Alemtuzumab — Therapy with alemtuzumab, an anti-CD52 monoclonal antibody, is associated with profound defects in cell-mediated immunity as well as neutropenia [51-61]. Reductions in B, T, and NK cells occur early in treatment and persist for four to nine months after discontinuation of therapy. There is no correlation between the severity or duration of immunosuppression and the alemtuzumab cumulative dose or route of administration, although nonresponders are at greater risk of infection [51,56,57,62]. Alemtuzumab has been associated with a wide range of infections, including bacterial, viral, fungal, and protozoal infections [54,58]. CMV reactivation/disease is the most significant infectious complication occurring with alemtuzumab. The incidence of symptomatic CMV infection with alemtuzumab therapy ranges from 4 to 29 percent, with a peak onset four to six weeks after initiation of therapy [63]. CMV infections are more common in patients who have received previous treatment for CLL and are uncommon after discontinuation of therapy. Although alemtuzumab is approved for first-line therapy, as well as salvage therapy, for CLL patients, use of this drug is limited because of these serious and common infectious complications [55,59,61,63-67], as well as the availability of newer targeted agents (phosphatidylinositol 3-kinase [PI3K], Bruton tyrosine kinase inhibitors) with better adverse effect profiles.

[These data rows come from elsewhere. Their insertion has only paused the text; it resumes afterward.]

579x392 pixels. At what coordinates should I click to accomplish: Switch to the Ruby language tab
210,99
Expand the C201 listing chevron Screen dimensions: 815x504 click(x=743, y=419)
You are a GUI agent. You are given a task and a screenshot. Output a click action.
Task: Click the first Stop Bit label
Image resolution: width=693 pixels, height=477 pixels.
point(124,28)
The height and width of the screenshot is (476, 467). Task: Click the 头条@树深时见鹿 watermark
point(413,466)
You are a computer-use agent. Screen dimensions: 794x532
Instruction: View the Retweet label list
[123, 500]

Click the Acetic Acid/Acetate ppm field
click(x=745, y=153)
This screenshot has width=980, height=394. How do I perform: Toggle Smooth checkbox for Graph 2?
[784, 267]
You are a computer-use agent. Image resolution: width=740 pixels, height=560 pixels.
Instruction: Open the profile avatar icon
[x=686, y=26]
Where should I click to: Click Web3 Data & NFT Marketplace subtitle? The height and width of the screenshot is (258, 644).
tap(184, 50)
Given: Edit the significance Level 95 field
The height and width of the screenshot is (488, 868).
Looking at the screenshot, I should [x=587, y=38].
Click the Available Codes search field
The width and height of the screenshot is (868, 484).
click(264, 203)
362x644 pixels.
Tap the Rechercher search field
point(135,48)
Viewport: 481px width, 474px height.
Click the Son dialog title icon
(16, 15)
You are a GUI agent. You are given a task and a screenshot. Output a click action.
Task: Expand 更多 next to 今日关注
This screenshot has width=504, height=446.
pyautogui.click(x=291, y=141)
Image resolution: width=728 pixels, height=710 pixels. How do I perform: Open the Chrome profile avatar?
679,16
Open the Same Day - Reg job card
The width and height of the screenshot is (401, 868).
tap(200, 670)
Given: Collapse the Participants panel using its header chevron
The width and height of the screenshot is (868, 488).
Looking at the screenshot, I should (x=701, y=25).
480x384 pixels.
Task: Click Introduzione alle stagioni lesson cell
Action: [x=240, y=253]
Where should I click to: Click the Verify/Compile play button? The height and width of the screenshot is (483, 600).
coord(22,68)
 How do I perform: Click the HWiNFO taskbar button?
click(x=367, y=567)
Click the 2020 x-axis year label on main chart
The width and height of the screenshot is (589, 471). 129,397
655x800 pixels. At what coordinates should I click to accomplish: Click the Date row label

Ibrutinib — Ibrutinib is the first Bruton tyrosine kinase inhibitor approved for therapy of CLL. This agent causes hypogammaglobulinemia and inhibition of B cell signaling [68]. In initial trial reports, infections of the upper respiratory tract were most common, occurring in 25 to 33 percent of patients, with the majority being grade 1 or 2 infections [64,69]. Other less common infections included sinusitis, cellulitis, and urinary tract infections. These were also typically grade 1 or 2. A 17 percent rate of grade 3 or 4 pneumonia was reported in a series of relapsed/refractory CLL patients receiving therapy with ibrutinib plus ofatumumab [65]. In one large series, the use of ibrutinib salvage therapy was complicated by more major infections than previous chemoimmunotherapy, and these infections required either hospitalization or intravenous antimicrobial therapy [66]. The manufacturer has reported cases of Pneumocystis pneumonia and PML in patients receiving ibrutinib [67].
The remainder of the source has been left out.